Cfengine or puppet?

I'm looking to deploy a configuration management system at my company and was wondering which config management was better: cfengine or Puppet? Pros/Cons? I'm looking to deploy the free version of each.

Any advice would be greatly appreciated. Thanks.

I used cfengine for 2 years. After switching to puppet I relised that I'll not chage it ever for something else

Puppet has a realy great community and support. So you'll find mode help about puppet or patches if needed than cfengine. This is my opinion. I know there are people out there how think cfengine is better, and if cfengine works well for them thats fine for me. But cfengine in my opinion does't have a bright future as puppet.

So my advice is to go with puppet.

1 Like

I'll give Puppet a shot.

I'm currently trying out CFEngine, and I am having a really hard time wrapping my head around the syntax.

Thanks for your input! Anymore input from anyone else would be greatly appreciated as well. Thanks!

Puppet tries to ensure quality.
CFengine is a hack.
If you are not a genius, go for puppet. If you are a genius, you rather build your own distribution infrastructure.

CFEngine is based on 20 years of research, and everything but a hack. CFEngine runs on more servers throughout the world than any other system, and is especially trusted among financial and telecom organizations.

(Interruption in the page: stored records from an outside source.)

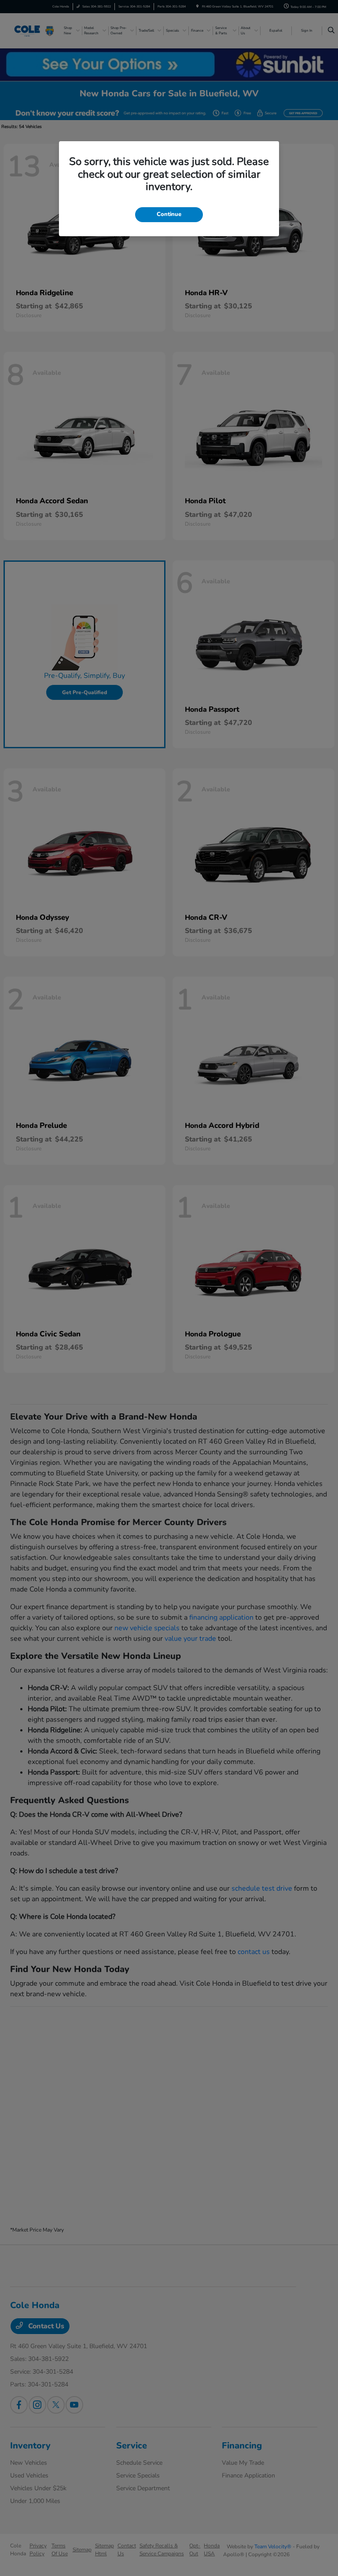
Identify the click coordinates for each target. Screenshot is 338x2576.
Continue (169, 214)
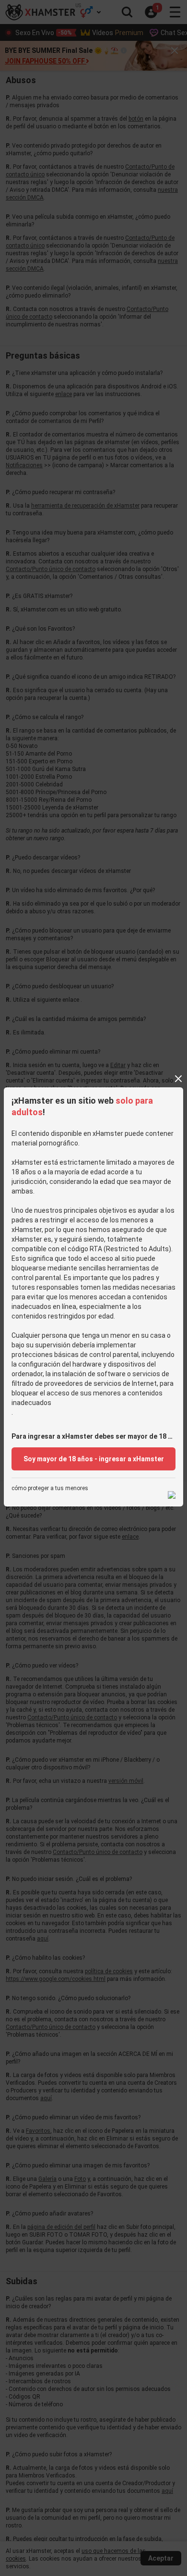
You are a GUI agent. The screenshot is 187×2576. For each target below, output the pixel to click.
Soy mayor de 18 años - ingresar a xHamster (93, 1459)
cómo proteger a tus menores (50, 1488)
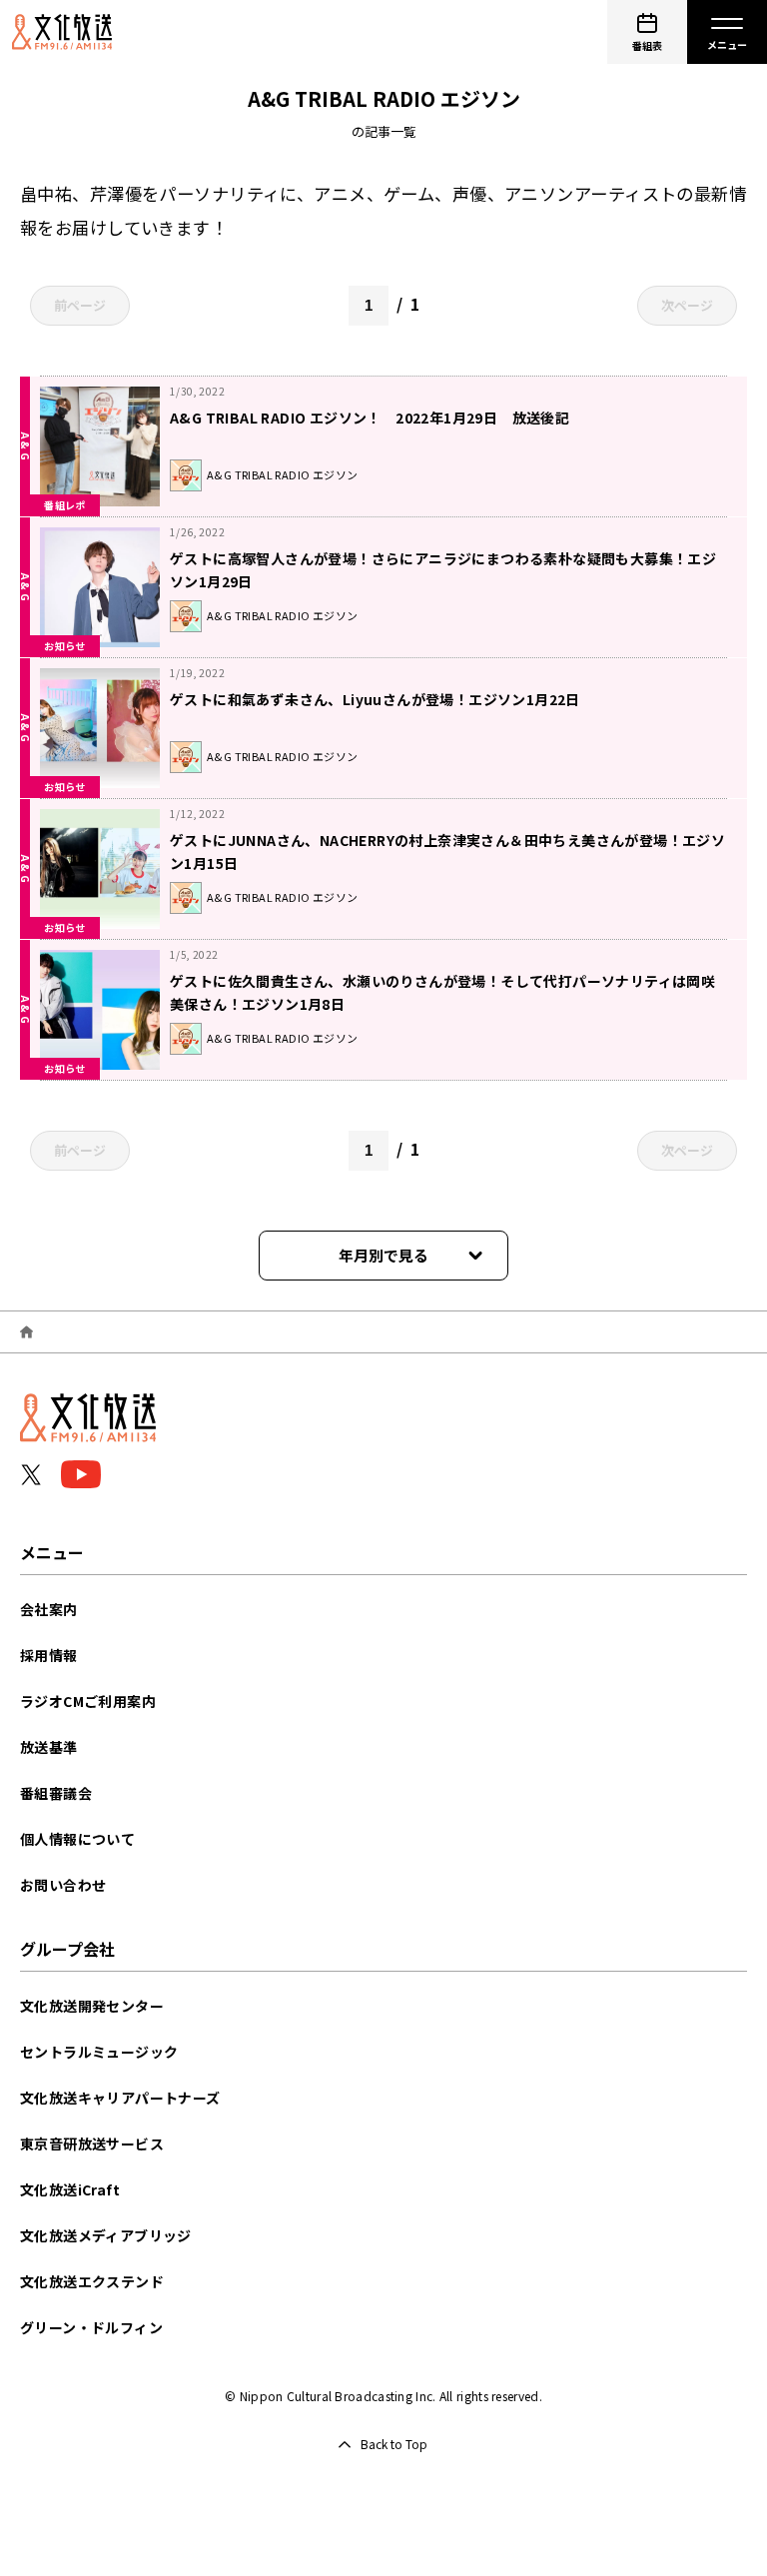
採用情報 (49, 1655)
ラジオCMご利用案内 (88, 1701)
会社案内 (49, 1609)
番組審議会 (56, 1793)
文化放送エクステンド (92, 2281)
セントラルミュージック (99, 2052)
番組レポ (65, 504)
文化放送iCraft (70, 2189)
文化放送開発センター (92, 2006)
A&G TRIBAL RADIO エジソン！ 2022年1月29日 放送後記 (369, 418)
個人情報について (77, 1839)
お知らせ (65, 645)
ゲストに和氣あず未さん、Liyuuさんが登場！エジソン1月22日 (375, 699)
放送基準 (49, 1747)
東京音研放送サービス (92, 2143)
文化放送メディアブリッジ (106, 2235)
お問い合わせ (63, 1885)
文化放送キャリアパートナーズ (120, 2098)
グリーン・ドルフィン (91, 2327)
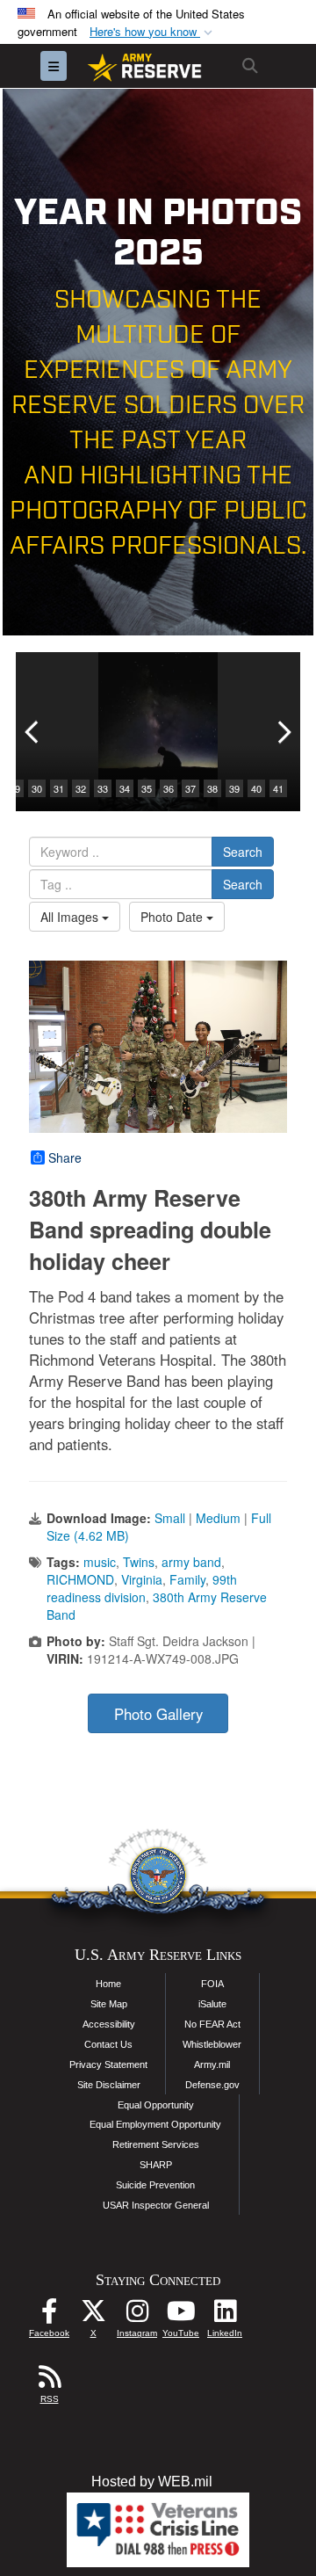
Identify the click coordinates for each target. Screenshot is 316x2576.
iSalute (212, 2004)
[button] (153, 32)
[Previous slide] (33, 731)
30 (37, 788)
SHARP (156, 2164)
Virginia (141, 1579)
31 (59, 788)
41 (278, 788)
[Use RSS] (49, 2381)
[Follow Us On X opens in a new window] (93, 2315)
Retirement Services (155, 2144)
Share (65, 1157)
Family (187, 1579)
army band (191, 1562)
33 (102, 788)
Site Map (108, 2004)
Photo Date (173, 916)
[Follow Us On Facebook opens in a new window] (49, 2315)
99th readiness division (142, 1588)
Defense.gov (212, 2084)
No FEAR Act (212, 2024)
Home (108, 1983)
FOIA (212, 1983)
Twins (138, 1562)
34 (124, 788)
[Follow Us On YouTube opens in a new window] (181, 2315)
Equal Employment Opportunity (155, 2124)
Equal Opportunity (156, 2105)
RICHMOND (80, 1579)
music (99, 1562)
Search (242, 851)
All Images (71, 916)
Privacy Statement (108, 2064)
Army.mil (212, 2064)
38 (212, 788)
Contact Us (108, 2044)
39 (234, 788)
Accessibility (109, 2024)
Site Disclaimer (108, 2084)
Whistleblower (212, 2044)
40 (256, 788)
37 (190, 788)
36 (168, 788)
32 (80, 788)
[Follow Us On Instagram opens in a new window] (137, 2315)
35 (146, 788)
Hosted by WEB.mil (151, 2481)
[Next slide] (282, 731)
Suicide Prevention (155, 2185)
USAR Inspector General (156, 2205)
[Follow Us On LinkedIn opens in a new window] (225, 2315)
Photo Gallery (158, 1713)
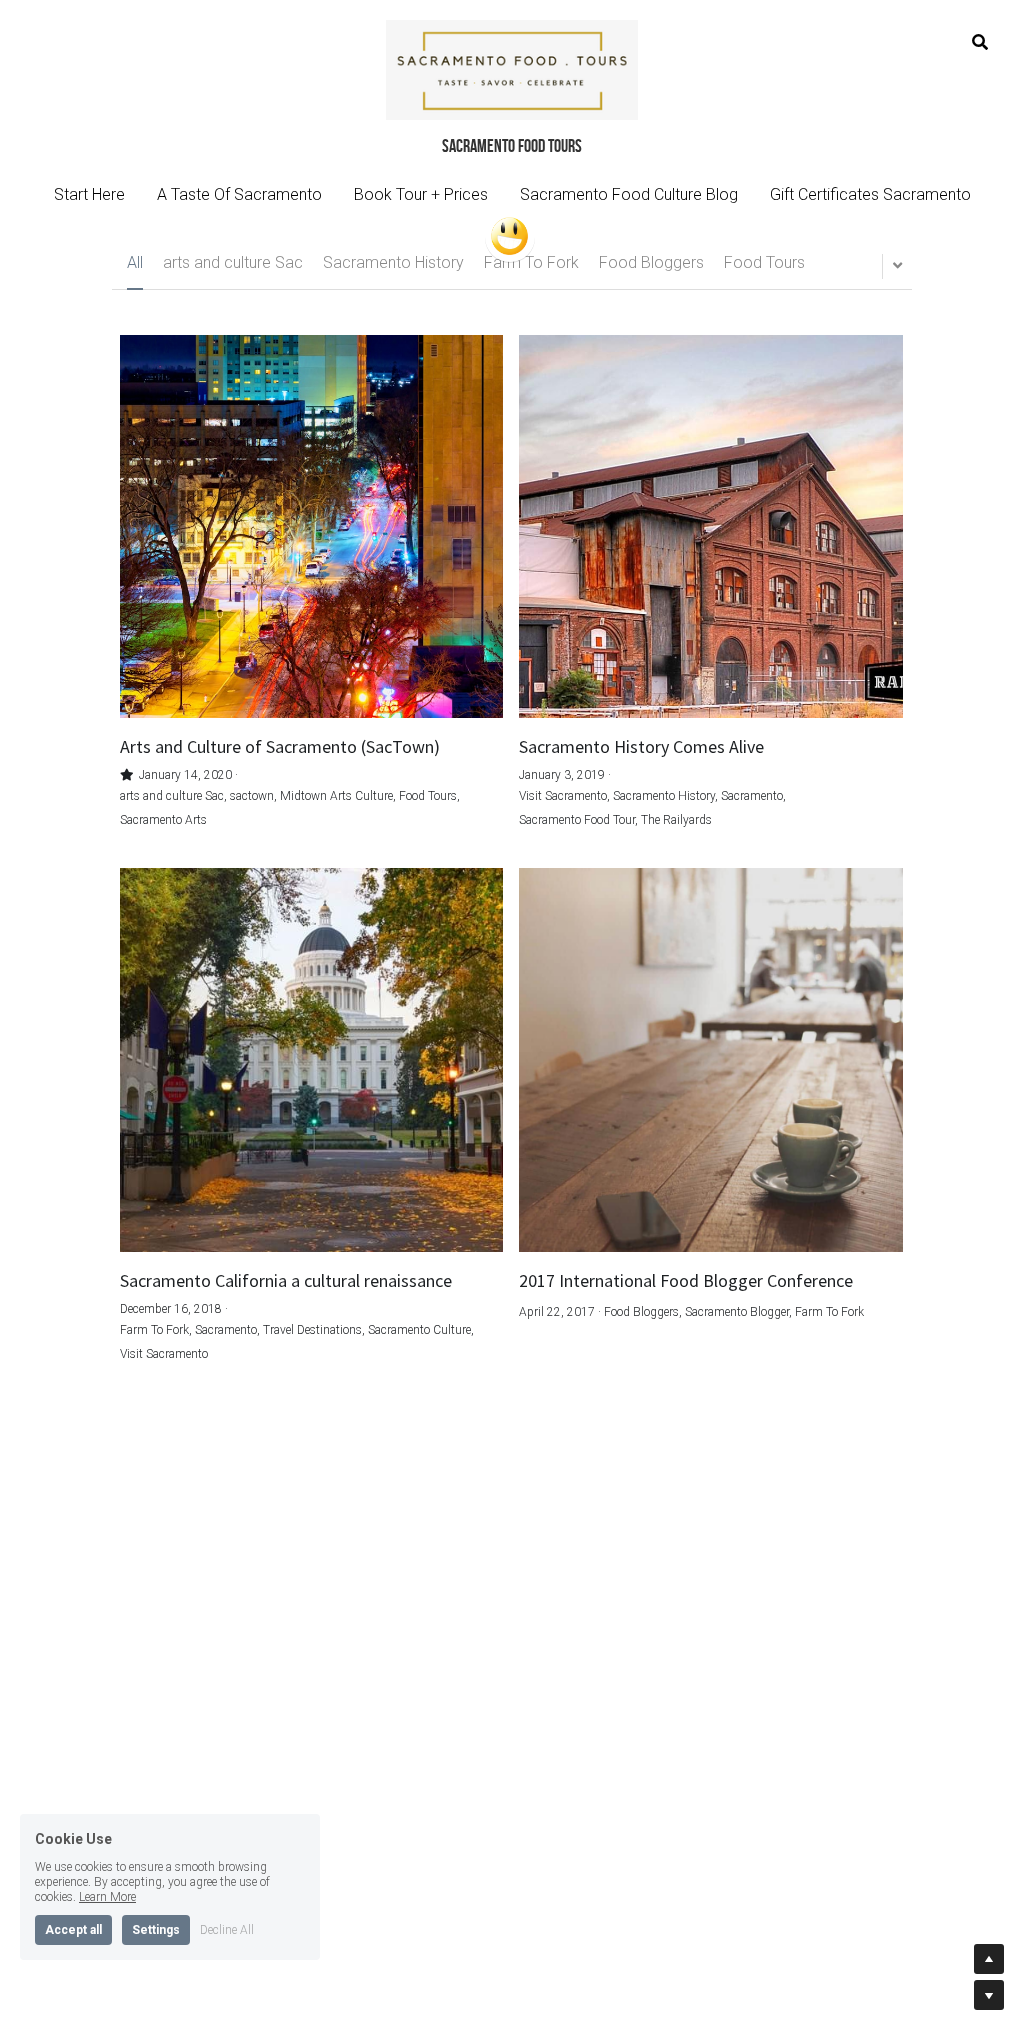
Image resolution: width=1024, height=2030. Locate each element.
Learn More (107, 1897)
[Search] (980, 42)
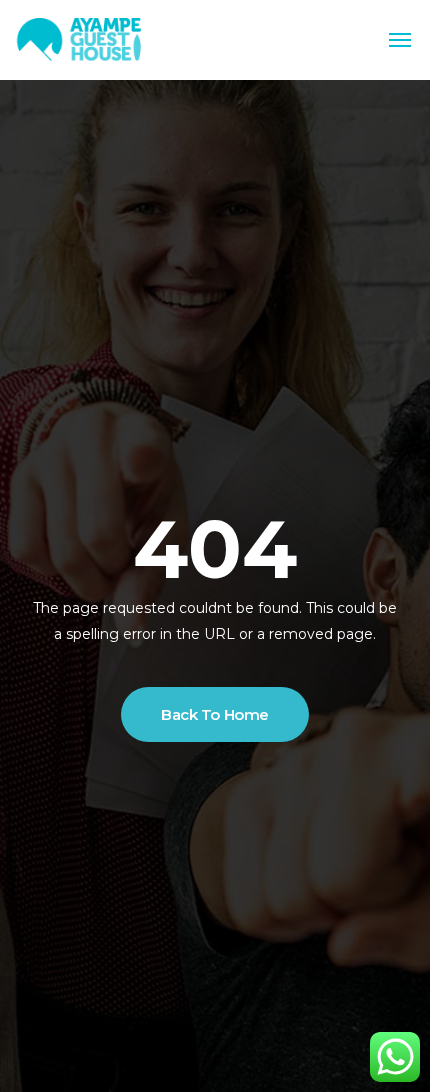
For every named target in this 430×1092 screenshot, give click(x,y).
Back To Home (215, 714)
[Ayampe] (80, 40)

Some find It harder to learn CFEngine than Puppet, because there is more to learn. CFEngine offers more granularity while Puppet offers abstractions (makes decision on behalf of the user)

If security is important to your organization, be careful with Puppet. According to NIST National Vulnerability Database, they have more than 20 incidents so far this year.

2 Likes

Does anyone have experience with ansible ?

I tend to agree with Raspberry Fan. It is anything but a hack. In full transparency, I work for CFEngine, but would also go on to say I evaluated Puppet and other such recent technologies as part of my previous job at VMware.

The question to ask imho is not whether you should use Puppet or CFEngine or Ansible, but what it is you are trying to achieve.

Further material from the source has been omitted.